Soweit meine Rekonstruktion dieser von außen betrachtet zweifelhaften Entscheidung, mir zu erlauben, dieses Buch zu lesen. Immerhin zur Verteidigung sollte man anführen: Bücher unterliegen nicht einer FSK-Prüfung und es gibt absolut keine Hinweise auf den Umschlägen, für wen das Buch geeignet sein könnte und für wen weniger. Außerdem, wie an anderer Stelle bereits gesagt, vielleicht erwarteten sie einfach nicht, dass ich es durchziehen würde, dass ich diese Grusel-Schwarte tatsächlich aufschlagen und darin mehr als 10 Seiten lesen könnte. Vorerst erfüllte ich diese Erwartungen sogar; dazu gleich mehr. Ich jedenfalls bin sehr dankbar und sage hier und jetzt, kurz bevor ich es zum ersten Mal seit 27 Jahren wieder lese, dass mir nichts besseres hätte passieren können, dass es kein besseres Alter gibt, dieses Buch zu lesen. Außer eben vielleicht mit 39/40 Jahren.

Aufgeschoben

Wie gerne würde ich jetzt schreiben, dass mich das soeben erworbene Buch sogleich fesseln konnte und mir den Sommer gerettet hat! Das wäre an dieser Stelle das klassische »Narrativ«. Nur: Ganz so kitschig war es nicht. Natürlich habe ich angefangen, habe das Buch an sich, als Gegenstand, als diesen Monolithen aus geleimtem, dünnem Papier, studiert, bewundert, durchgeblättert und tatsächlich auch beschnuppert. Ich wollte diese selbst gestellte Herausforderung so gerne annehmen!! Hier die Enttäuschung: Gelesen habe ich in Zell am See höchstens das erste Kapitel. Im verregneten Österreich, mit seinem ständig wolkenverhangenem Himmel umgeben von düsteren schwarzgrünen Berggipfeln, war es mir schlicht zu unheimlich, zu trübsinnig, zu beklemmend. Von allem, was mir da auf diesen ersten Seiten begegnete, hatte der Urlaub bereits mehr als genug: Stimmung und Wetter sowieso. Schließlich gab es eine Art »Nach der Überschwemmung« tatsächlich in unserem Tal, wir konnten noch einige weitere Tagesausflüge unternehmen und ganz kurz in den See springen. Das Buch verschwand in einer Schublade oder einem Koffer und tauchte erst in Zingst einige Wochen später wieder auf.

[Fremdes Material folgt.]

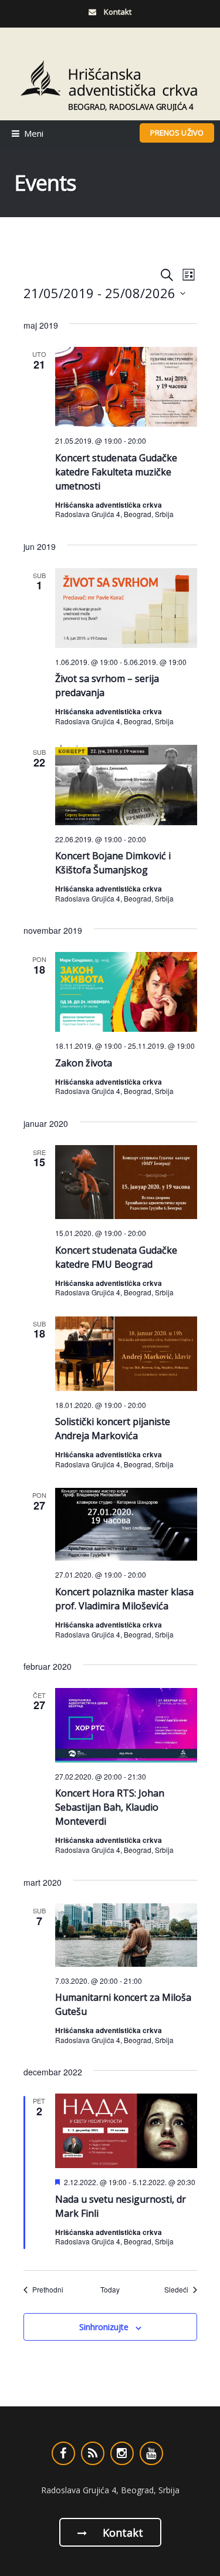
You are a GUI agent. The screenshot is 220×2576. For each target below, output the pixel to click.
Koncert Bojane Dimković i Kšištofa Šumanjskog (113, 862)
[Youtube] (151, 2453)
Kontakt (121, 2533)
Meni (33, 133)
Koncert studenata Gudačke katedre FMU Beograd (116, 1257)
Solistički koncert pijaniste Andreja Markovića (112, 1428)
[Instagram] (122, 2453)
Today (110, 2289)
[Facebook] (63, 2453)
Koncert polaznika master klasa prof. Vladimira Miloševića (124, 1598)
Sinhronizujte (103, 2326)
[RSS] (92, 2453)
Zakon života (83, 1062)
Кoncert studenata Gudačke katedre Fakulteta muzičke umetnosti (116, 471)
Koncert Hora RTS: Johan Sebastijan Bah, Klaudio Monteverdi (109, 1807)
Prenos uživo (177, 132)
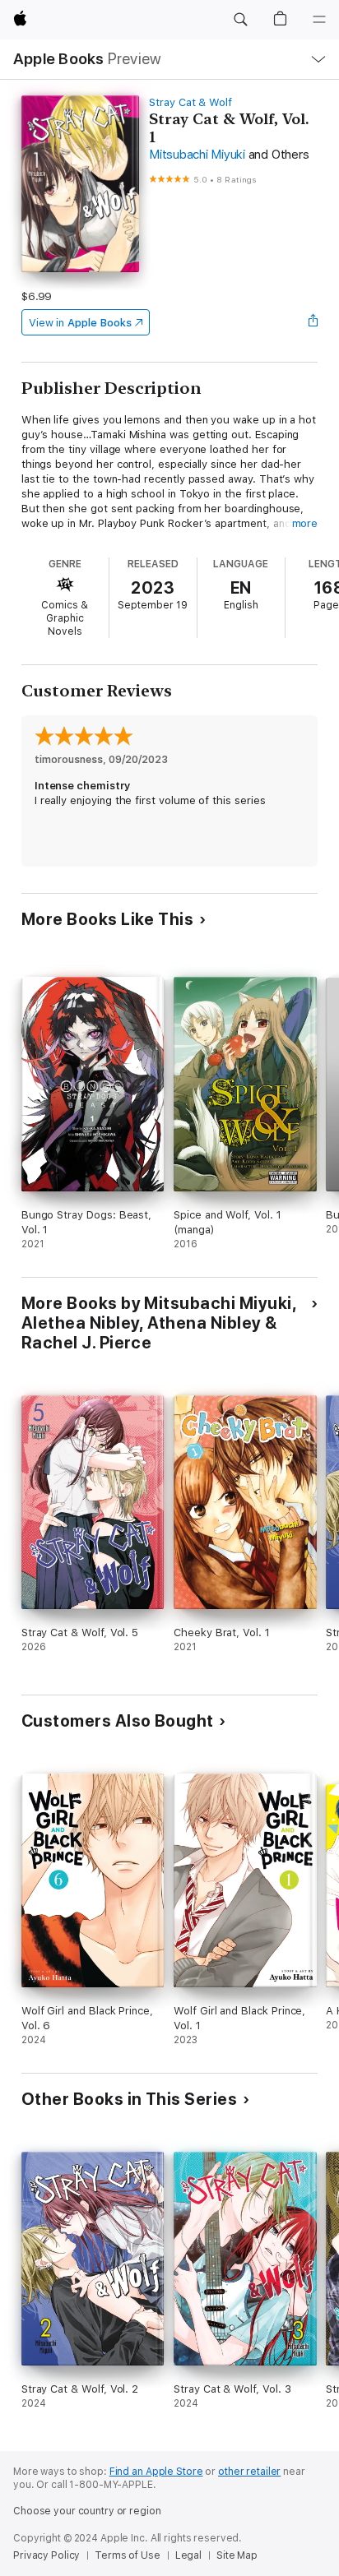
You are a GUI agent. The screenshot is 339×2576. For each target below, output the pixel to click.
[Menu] (319, 19)
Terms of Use (127, 2555)
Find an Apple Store (156, 2471)
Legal (188, 2555)
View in (80, 323)
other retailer (249, 2471)
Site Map (237, 2555)
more (305, 523)
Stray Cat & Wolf (190, 102)
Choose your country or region (87, 2511)
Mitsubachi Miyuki (197, 154)
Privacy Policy (46, 2555)
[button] (240, 19)
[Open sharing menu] (312, 322)
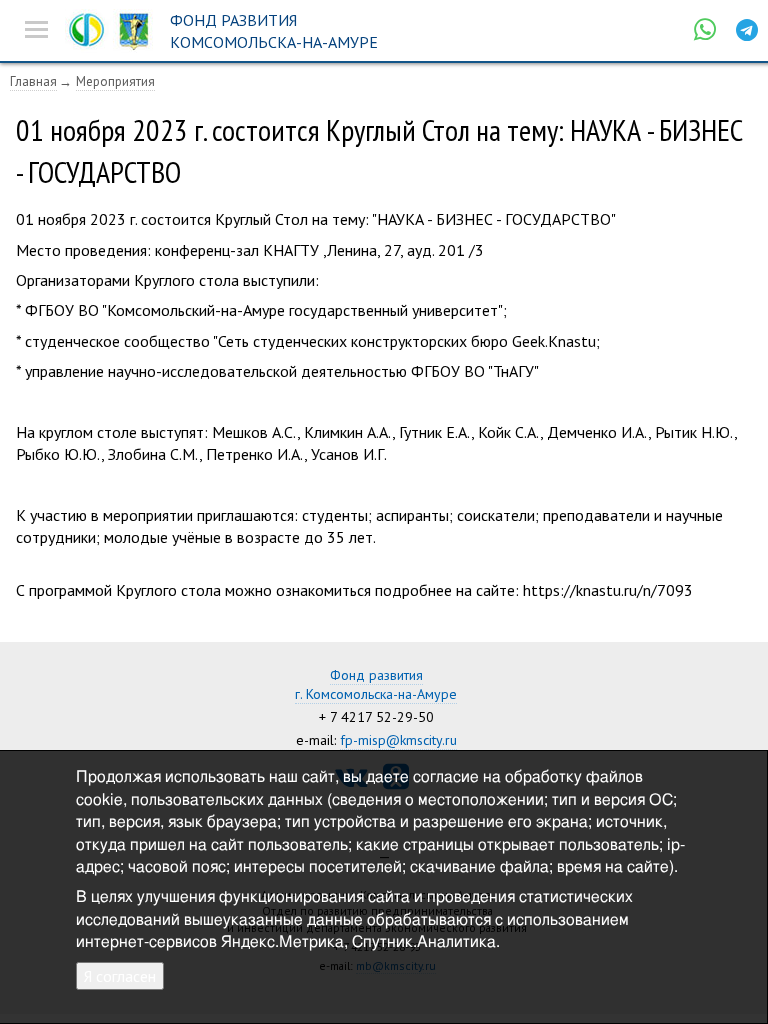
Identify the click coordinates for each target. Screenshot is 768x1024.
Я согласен (120, 976)
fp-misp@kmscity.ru (398, 740)
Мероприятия (115, 81)
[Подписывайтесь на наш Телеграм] (747, 30)
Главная (33, 81)
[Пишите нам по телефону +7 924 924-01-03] (705, 29)
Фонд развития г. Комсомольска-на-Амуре (376, 685)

Erst Zuhause, in meinem »Jugendzimmer« und sobald ich es in das Regal schob, forderte mich der grinsende Buchcover-Clown wieder heraus, mich ihm zu stellen. Wie eine Mutprobe erschien mir das, vielleicht ebenso gewagt, wie ein Sprung vom Zehnmeterturm. Nur hat man den wesentlich schneller erledigt als hunderte von Seiten zu lesen. Noch einmal wollte ich jedenfalls nicht mir vorwerfen müssen, die Sprungturmtreppen wieder heruntergestiegen zu sein. Irgendwann im Spätsommer nahm ich die Herausforderung an, zog mein 90er-Jahre-Einschiebe-Bett zurecht (nachts ein Bett, tags eine Schrank- und Regalwand mit Couch/Sitzreihe), legte mich in irgendeine ungesunde Teenagerhaltung drauf und las. Und zwar von da an ohne weitere Unterbrechungen, nicht übermäßig viel, vielleicht zwanzig bis dreißig Seiten täglich, bis ich nach ein paar Monaten auch die letzte, die Seite 1098, gelesen hatte.

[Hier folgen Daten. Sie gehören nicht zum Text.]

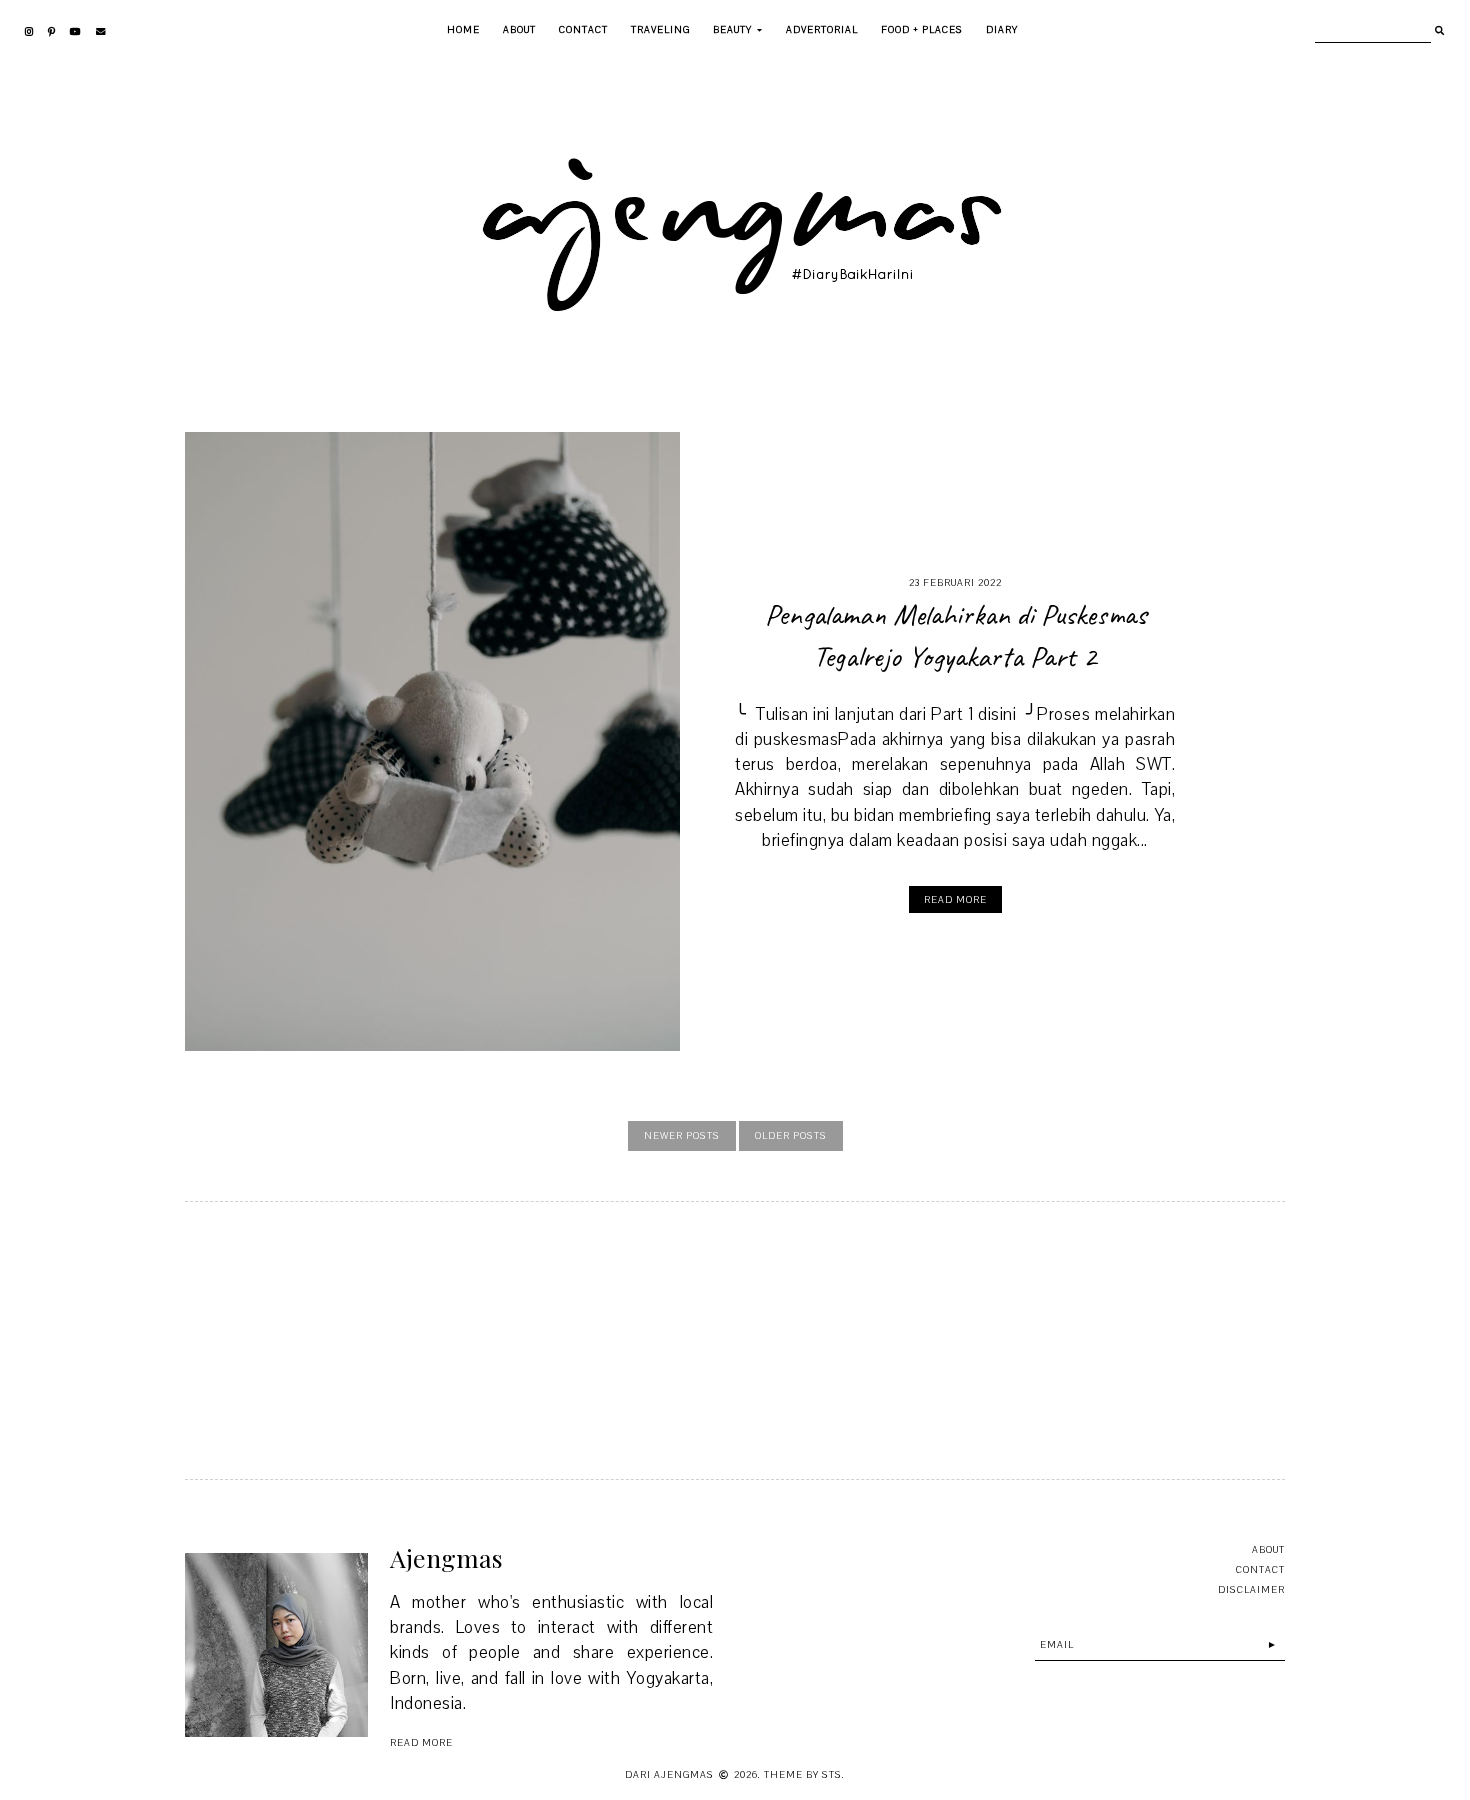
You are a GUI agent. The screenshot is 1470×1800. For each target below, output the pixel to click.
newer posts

»soviel ich weiß und sagen kann«

Soviel ich weiß und sagen kann, wäre es möglich, dass ich dieses erste Kapitel tatsächlich zuhause ein weiteres mal gelesen habe; da lässt mich meine Erinnerung im Stich. Momentan würde ich einschätzen, dass solche weißen Flecken auf der Landkarte meines Gedächtnisses noch häufiger auftreten werden. Diese werde ich mit schwarz-weißen Wahrscheinlichkeits-Flashbacks aus meiner Fantasie auffüllen müssen, so wie Micheal Crichton fossile Dino-DNS mit Frosch-Chromosomen auffüllte – mit etwas halbwegs plausiblem also. Mit anderen Worten für Jurassic Park Verächter: Gelegentlich werde ich von für mich damals typischen Verhaltensweisen und meinen sich bis heute stabilen Gewohnheiten ausgehen und daraus ableiten, was meine Reaktionen und mein Wissen von damals wohl gewesen sein mochten. Es hat niemals jemand behauptet, dass es sich hier um eine wissenschaftliche Studie handelt: Ich habe damals leider keinen Fragebogen ausgefüllt. Das muss ich nachträglich, mit jahrelanger Verzögerung tun und entsprechende Lücken gibt es. Ich versichere aber, dass ich im Großen und Ganzen gerade an dieses Buch noch ganz umfassende Erinnerungen habe und dieser Blog ein sinnvoller und stimmiger Versuch ist – kaum ein Buch hat mich so geprägt wie dieses. Sollte ich beispielsweise die Handlung von Clive Barkers Galilee wiedergeben, das ich in einer von Schlafmangel geprägten, sehr stressigen Lebensphase gelesen habe, würde ich kläglich daran scheitern. Galilee hat mich fasziniert, sprachlich und inhaltlich, und trotzdem weiß ich bis auf das vage Gefühl, welchen »Vibe« die Hauptfigur ausgestrahlt hat, genau nichts.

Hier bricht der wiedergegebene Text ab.